Task material -
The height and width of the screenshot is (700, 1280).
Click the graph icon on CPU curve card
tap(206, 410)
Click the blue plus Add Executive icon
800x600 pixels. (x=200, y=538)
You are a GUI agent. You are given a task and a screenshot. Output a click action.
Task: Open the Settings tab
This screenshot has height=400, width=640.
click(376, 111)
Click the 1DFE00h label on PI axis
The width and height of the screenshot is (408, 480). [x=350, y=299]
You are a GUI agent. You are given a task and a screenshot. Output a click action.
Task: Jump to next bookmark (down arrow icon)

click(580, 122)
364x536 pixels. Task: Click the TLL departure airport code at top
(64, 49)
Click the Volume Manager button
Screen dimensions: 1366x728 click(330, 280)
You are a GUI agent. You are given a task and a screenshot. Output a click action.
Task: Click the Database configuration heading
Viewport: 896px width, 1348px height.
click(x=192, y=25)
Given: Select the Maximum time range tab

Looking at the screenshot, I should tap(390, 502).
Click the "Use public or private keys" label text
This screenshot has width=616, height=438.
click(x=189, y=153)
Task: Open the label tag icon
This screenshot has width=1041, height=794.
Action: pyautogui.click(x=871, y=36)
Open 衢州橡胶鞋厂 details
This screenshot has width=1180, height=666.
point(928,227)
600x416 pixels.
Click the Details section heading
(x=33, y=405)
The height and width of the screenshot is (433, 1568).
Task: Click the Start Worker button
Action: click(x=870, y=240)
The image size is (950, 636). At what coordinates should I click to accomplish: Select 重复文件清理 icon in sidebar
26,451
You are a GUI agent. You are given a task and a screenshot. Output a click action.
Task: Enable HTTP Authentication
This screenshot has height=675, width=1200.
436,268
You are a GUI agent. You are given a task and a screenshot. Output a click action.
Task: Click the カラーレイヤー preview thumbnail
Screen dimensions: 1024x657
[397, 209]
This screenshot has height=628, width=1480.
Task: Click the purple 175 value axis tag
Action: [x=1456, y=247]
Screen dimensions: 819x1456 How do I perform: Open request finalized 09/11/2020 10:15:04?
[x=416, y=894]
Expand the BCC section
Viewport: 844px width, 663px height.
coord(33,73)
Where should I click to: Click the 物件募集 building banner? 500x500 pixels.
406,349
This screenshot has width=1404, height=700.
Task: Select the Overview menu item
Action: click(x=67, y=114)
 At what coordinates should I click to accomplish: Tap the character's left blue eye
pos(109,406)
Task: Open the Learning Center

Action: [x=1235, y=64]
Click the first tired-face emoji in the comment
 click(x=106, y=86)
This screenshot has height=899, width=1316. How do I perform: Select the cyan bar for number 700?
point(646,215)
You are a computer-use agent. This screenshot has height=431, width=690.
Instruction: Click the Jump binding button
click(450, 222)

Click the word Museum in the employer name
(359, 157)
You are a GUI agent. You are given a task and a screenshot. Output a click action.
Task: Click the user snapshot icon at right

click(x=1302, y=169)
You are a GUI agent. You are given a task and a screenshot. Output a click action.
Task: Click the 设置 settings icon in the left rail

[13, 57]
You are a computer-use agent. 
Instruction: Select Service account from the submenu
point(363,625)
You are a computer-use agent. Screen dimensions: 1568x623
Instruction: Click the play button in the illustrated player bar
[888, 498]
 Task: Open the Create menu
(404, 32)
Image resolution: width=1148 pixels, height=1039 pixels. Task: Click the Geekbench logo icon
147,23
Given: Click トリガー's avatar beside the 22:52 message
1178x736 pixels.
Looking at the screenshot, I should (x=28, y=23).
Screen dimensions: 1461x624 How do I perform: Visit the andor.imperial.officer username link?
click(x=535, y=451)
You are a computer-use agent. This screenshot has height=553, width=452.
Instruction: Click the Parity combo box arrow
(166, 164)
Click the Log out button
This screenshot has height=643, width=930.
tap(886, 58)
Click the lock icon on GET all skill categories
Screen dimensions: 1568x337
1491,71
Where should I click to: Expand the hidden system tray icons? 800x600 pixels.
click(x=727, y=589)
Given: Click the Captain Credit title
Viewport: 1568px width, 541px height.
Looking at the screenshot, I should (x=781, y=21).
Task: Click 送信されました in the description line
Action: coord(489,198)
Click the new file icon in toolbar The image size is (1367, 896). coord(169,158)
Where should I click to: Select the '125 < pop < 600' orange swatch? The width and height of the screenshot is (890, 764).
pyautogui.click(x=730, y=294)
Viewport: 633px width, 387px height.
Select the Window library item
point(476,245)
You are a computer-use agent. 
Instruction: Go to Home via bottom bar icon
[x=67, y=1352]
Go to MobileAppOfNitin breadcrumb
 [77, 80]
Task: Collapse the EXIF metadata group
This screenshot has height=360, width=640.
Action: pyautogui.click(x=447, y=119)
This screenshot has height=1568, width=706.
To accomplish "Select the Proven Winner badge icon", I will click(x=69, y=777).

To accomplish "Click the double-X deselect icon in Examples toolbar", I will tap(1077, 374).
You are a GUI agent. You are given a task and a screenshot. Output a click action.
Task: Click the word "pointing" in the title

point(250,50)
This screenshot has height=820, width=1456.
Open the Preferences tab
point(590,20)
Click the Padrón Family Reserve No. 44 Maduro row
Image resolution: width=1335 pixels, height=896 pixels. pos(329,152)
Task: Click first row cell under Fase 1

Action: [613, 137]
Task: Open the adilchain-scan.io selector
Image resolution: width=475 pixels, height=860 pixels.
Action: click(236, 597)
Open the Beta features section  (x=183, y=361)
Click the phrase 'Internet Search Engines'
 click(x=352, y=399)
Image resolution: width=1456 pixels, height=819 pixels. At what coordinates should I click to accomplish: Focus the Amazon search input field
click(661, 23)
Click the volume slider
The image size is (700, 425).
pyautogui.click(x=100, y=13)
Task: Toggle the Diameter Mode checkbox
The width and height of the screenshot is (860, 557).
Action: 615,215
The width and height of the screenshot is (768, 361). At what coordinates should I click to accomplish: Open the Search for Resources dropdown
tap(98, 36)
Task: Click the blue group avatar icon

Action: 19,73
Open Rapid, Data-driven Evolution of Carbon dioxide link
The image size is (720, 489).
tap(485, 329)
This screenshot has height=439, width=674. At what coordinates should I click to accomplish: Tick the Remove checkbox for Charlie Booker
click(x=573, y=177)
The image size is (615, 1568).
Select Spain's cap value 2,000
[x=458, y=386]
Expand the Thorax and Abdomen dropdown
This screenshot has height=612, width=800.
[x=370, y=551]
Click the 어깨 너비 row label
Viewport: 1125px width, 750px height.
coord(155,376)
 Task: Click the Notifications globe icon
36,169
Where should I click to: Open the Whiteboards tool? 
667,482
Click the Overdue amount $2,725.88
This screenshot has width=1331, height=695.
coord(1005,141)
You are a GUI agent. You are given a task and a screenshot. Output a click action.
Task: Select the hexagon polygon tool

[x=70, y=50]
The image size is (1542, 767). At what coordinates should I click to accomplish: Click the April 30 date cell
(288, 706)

Assigned task -
Write out each line exactly, as it is shown above.

Solved problem -
The height and width of the screenshot is (700, 1280).
Click the graph icon on CPU curve card
tap(206, 410)
Click the blue plus Add Executive icon
800x600 pixels. (x=200, y=538)
You are a GUI agent. You are given a task and a screenshot. Output a click action.
Task: Open the Settings tab
This screenshot has height=400, width=640.
click(376, 111)
Click the 1DFE00h label on PI axis
The width and height of the screenshot is (408, 480). [x=350, y=299]
You are a GUI agent. You are given a task and a screenshot. Output a click action.
Task: Jump to next bookmark (down arrow icon)

click(580, 122)
364x536 pixels. Task: Click the TLL departure airport code at top
(64, 49)
Click the Volume Manager button
Screen dimensions: 1366x728 click(330, 280)
You are a GUI agent. You are given a task and a screenshot. Output a click action.
Task: Click the Database configuration heading
Viewport: 896px width, 1348px height.
click(x=192, y=25)
Given: Select the Maximum time range tab

Looking at the screenshot, I should tap(390, 502).
Click the "Use public or private keys" label text
This screenshot has width=616, height=438.
click(x=189, y=153)
Task: Open the label tag icon
This screenshot has width=1041, height=794.
Action: pyautogui.click(x=871, y=36)
Open 衢州橡胶鞋厂 details
This screenshot has width=1180, height=666.
point(928,227)
600x416 pixels.
Click the Details section heading
(x=33, y=405)
The height and width of the screenshot is (433, 1568).
Task: Click the Start Worker button
Action: click(x=870, y=240)
The image size is (950, 636). At what coordinates should I click to accomplish: Select 重复文件清理 icon in sidebar
26,451
You are a GUI agent. You are given a task and a screenshot. Output a click action.
Task: Enable HTTP Authentication
This screenshot has height=675, width=1200.
436,268
You are a GUI agent. You are given a task and a screenshot. Output a click action.
Task: Click the カラーレイヤー preview thumbnail
Screen dimensions: 1024x657
[397, 209]
This screenshot has height=628, width=1480.
Task: Click the purple 175 value axis tag
Action: [x=1456, y=247]
Screen dimensions: 819x1456 How do I perform: Open request finalized 09/11/2020 10:15:04?
[x=416, y=894]
Expand the BCC section
Viewport: 844px width, 663px height.
coord(33,73)
Where should I click to: Click the 物件募集 building banner? 500x500 pixels.
406,349
This screenshot has width=1404, height=700.
Task: Select the Overview menu item
Action: click(x=67, y=114)
 At what coordinates should I click to accomplish: Tap the character's left blue eye
pos(109,406)
Task: Open the Learning Center

Action: [x=1235, y=64]
Click the first tired-face emoji in the comment
 click(x=106, y=86)
This screenshot has height=899, width=1316. How do I perform: Select the cyan bar for number 700?
point(646,215)
You are a computer-use agent. This screenshot has height=431, width=690.
Instruction: Click the Jump binding button
click(450, 222)

Click the word Museum in the employer name
(359, 157)
You are a GUI agent. You are given a task and a screenshot. Output a click action.
Task: Click the user snapshot icon at right

click(x=1302, y=169)
You are a GUI agent. You are given a task and a screenshot. Output a click action.
Task: Click the 设置 settings icon in the left rail

[13, 57]
You are a computer-use agent. 
Instruction: Select Service account from the submenu
point(363,625)
You are a computer-use agent. Screen dimensions: 1568x623
Instruction: Click the play button in the illustrated player bar
[888, 498]
 Task: Open the Create menu
(404, 32)
Image resolution: width=1148 pixels, height=1039 pixels. Task: Click the Geekbench logo icon
147,23
Given: Click トリガー's avatar beside the 22:52 message
1178x736 pixels.
Looking at the screenshot, I should (x=28, y=23).
Screen dimensions: 1461x624 How do I perform: Visit the andor.imperial.officer username link?
click(x=535, y=451)
You are a computer-use agent. This screenshot has height=553, width=452.
Instruction: Click the Parity combo box arrow
(166, 164)
Click the Log out button
This screenshot has height=643, width=930.
tap(886, 58)
Click the lock icon on GET all skill categories
Screen dimensions: 1568x337
1491,71
Where should I click to: Expand the hidden system tray icons? 800x600 pixels.
click(x=727, y=589)
Given: Click the Captain Credit title
Viewport: 1568px width, 541px height.
Looking at the screenshot, I should (x=781, y=21).
Task: Click 送信されました in the description line
Action: coord(489,198)
Click the new file icon in toolbar The image size is (1367, 896). coord(169,158)
Where should I click to: Select the '125 < pop < 600' orange swatch? The width and height of the screenshot is (890, 764).
pyautogui.click(x=730, y=294)
Viewport: 633px width, 387px height.
Select the Window library item
point(476,245)
You are a computer-use agent. 
Instruction: Go to Home via bottom bar icon
[x=67, y=1352]
Go to MobileAppOfNitin breadcrumb
 [77, 80]
Task: Collapse the EXIF metadata group
This screenshot has height=360, width=640.
Action: pyautogui.click(x=447, y=119)
This screenshot has height=1568, width=706.
To accomplish "Select the Proven Winner badge icon", I will click(x=69, y=777).

To accomplish "Click the double-X deselect icon in Examples toolbar", I will tap(1077, 374).
You are a GUI agent. You are given a task and a screenshot. Output a click action.
Task: Click the word "pointing" in the title

point(250,50)
This screenshot has height=820, width=1456.
Open the Preferences tab
point(590,20)
Click the Padrón Family Reserve No. 44 Maduro row
Image resolution: width=1335 pixels, height=896 pixels. pos(329,152)
Task: Click first row cell under Fase 1

Action: [613, 137]
Task: Open the adilchain-scan.io selector
Image resolution: width=475 pixels, height=860 pixels.
Action: click(236, 597)
Open the Beta features section  (x=183, y=361)
Click the phrase 'Internet Search Engines'
 click(x=352, y=399)
Image resolution: width=1456 pixels, height=819 pixels. At what coordinates should I click to accomplish: Focus the Amazon search input field
click(661, 23)
Click the volume slider
The image size is (700, 425).
pyautogui.click(x=100, y=13)
Task: Toggle the Diameter Mode checkbox
The width and height of the screenshot is (860, 557).
Action: 615,215
The width and height of the screenshot is (768, 361). At what coordinates should I click to accomplish: Open the Search for Resources dropdown
tap(98, 36)
Task: Click the blue group avatar icon

Action: 19,73
Open Rapid, Data-driven Evolution of Carbon dioxide link
The image size is (720, 489).
tap(485, 329)
This screenshot has height=439, width=674. At what coordinates should I click to accomplish: Tick the Remove checkbox for Charlie Booker
click(x=573, y=177)
The image size is (615, 1568).
Select Spain's cap value 2,000
[x=458, y=386]
Expand the Thorax and Abdomen dropdown
This screenshot has height=612, width=800.
[x=370, y=551]
Click the 어깨 너비 row label
Viewport: 1125px width, 750px height.
coord(155,376)
 Task: Click the Notifications globe icon
36,169
Where should I click to: Open the Whiteboards tool? 
667,482
Click the Overdue amount $2,725.88
This screenshot has width=1331, height=695.
coord(1005,141)
You are a GUI agent. You are given a task and a screenshot. Output a click action.
Task: Select the hexagon polygon tool

[x=70, y=50]
The image size is (1542, 767). At what coordinates should I click to accomplish: Click the April 30 date cell
(288, 706)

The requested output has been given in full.